Required work: Extract each line of the items below that contains the string "height".
[START Records provided]
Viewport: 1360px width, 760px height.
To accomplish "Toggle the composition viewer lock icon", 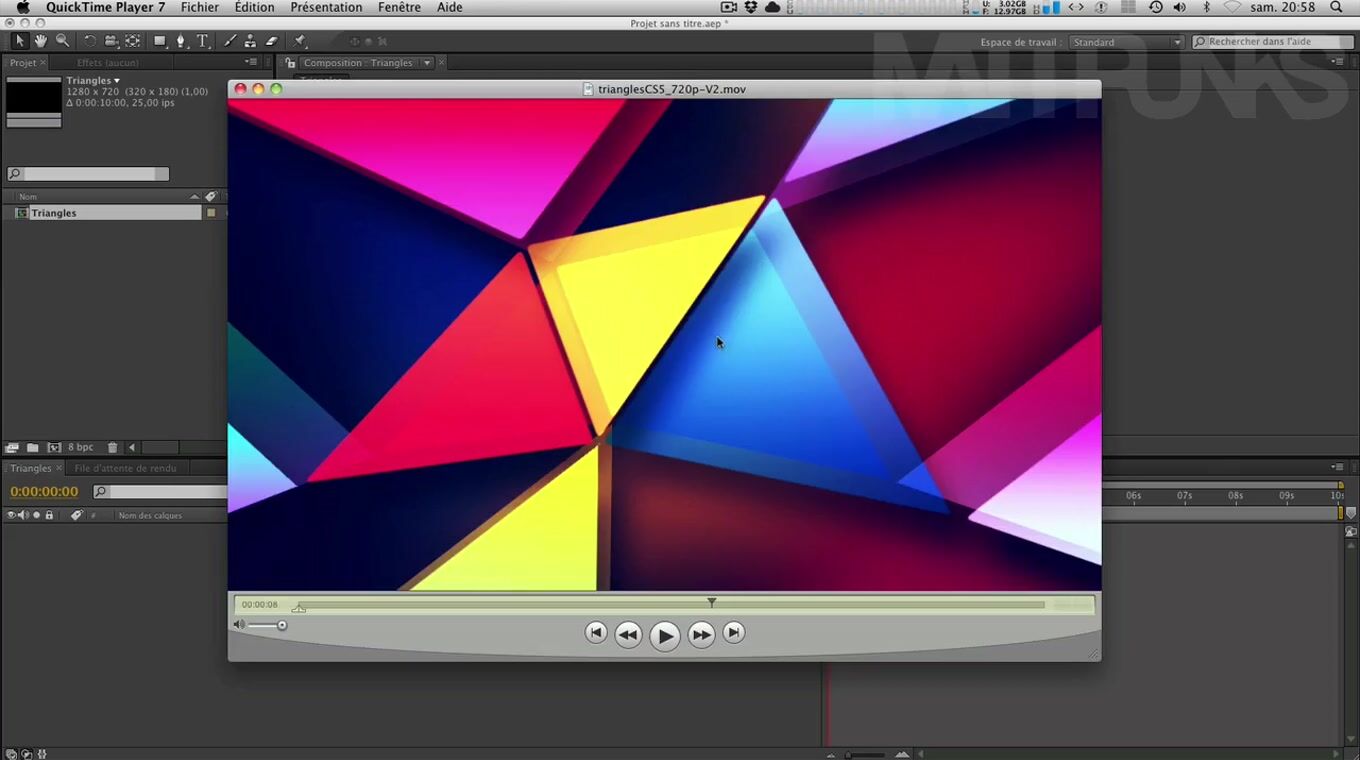I will click(x=290, y=62).
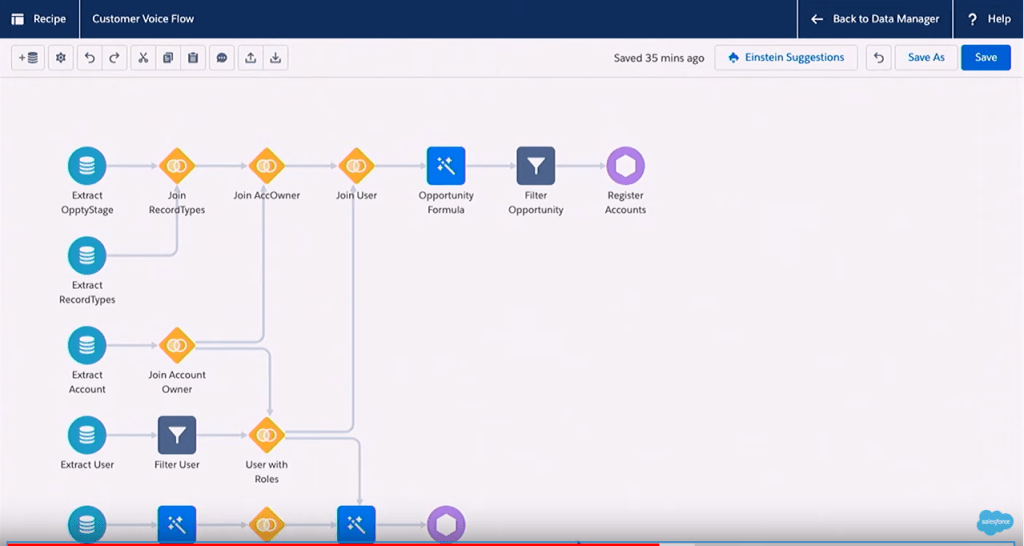
Task: Click the Save As button
Action: point(925,58)
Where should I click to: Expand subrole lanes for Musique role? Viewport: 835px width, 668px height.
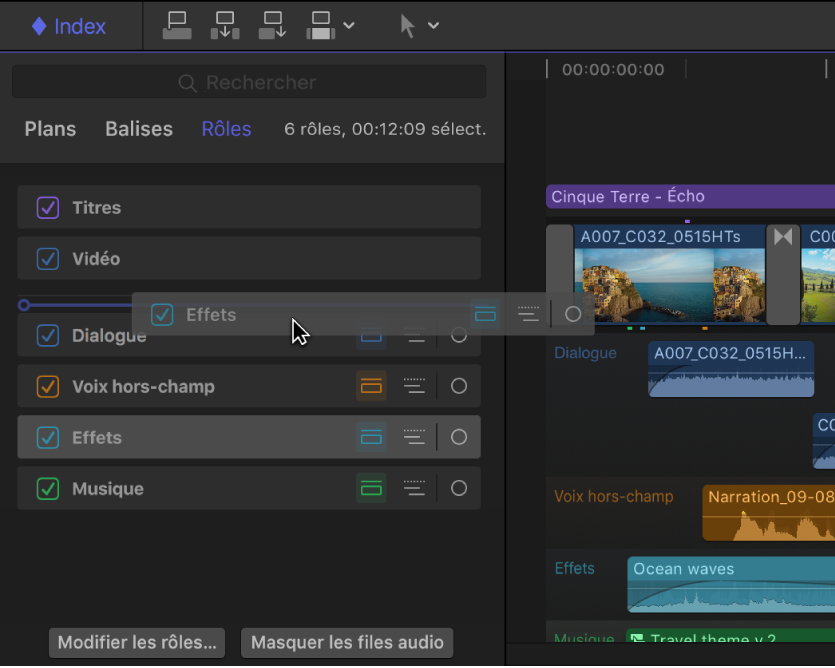[414, 488]
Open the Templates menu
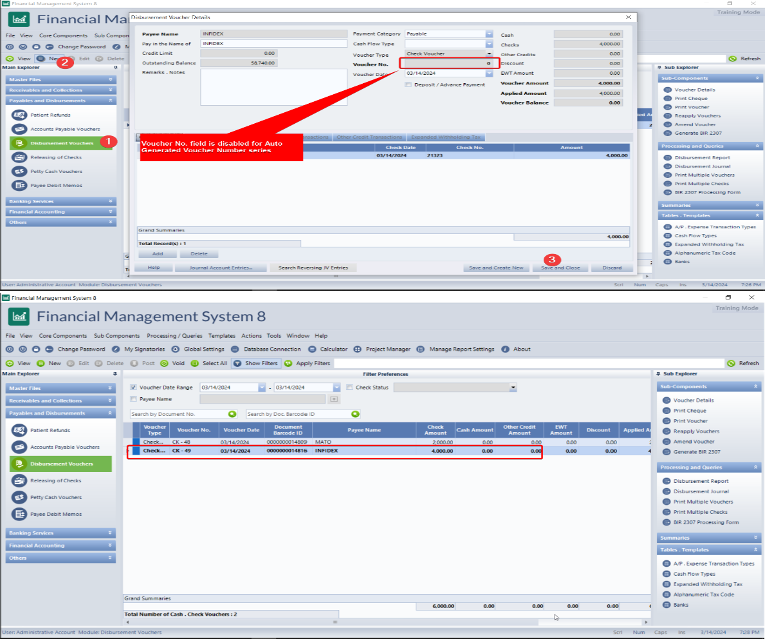 pos(221,335)
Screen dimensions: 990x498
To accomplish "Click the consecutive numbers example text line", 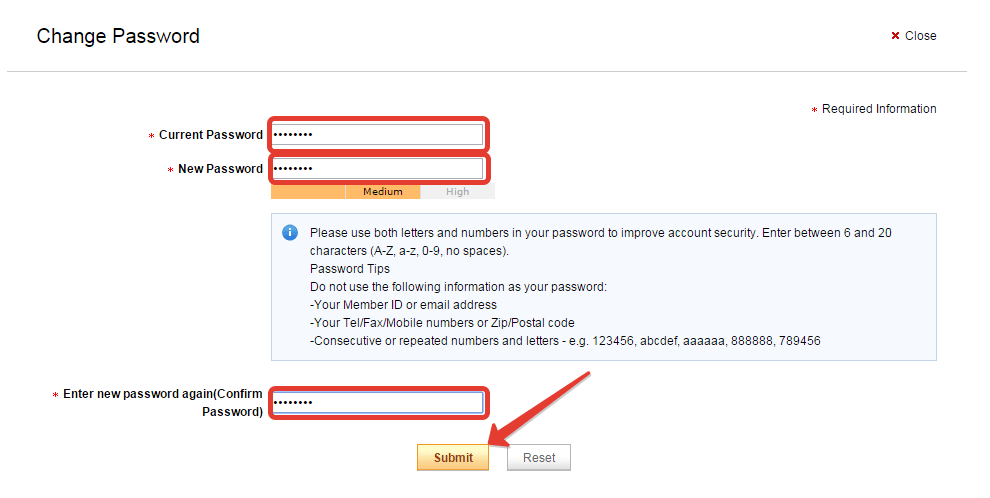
[END Records provided]
Task result:
Viewport: 1360px width, 760px height.
Where should I click to: Expand subrole lanes for Musique role? Viewport: 835px width, 668px height.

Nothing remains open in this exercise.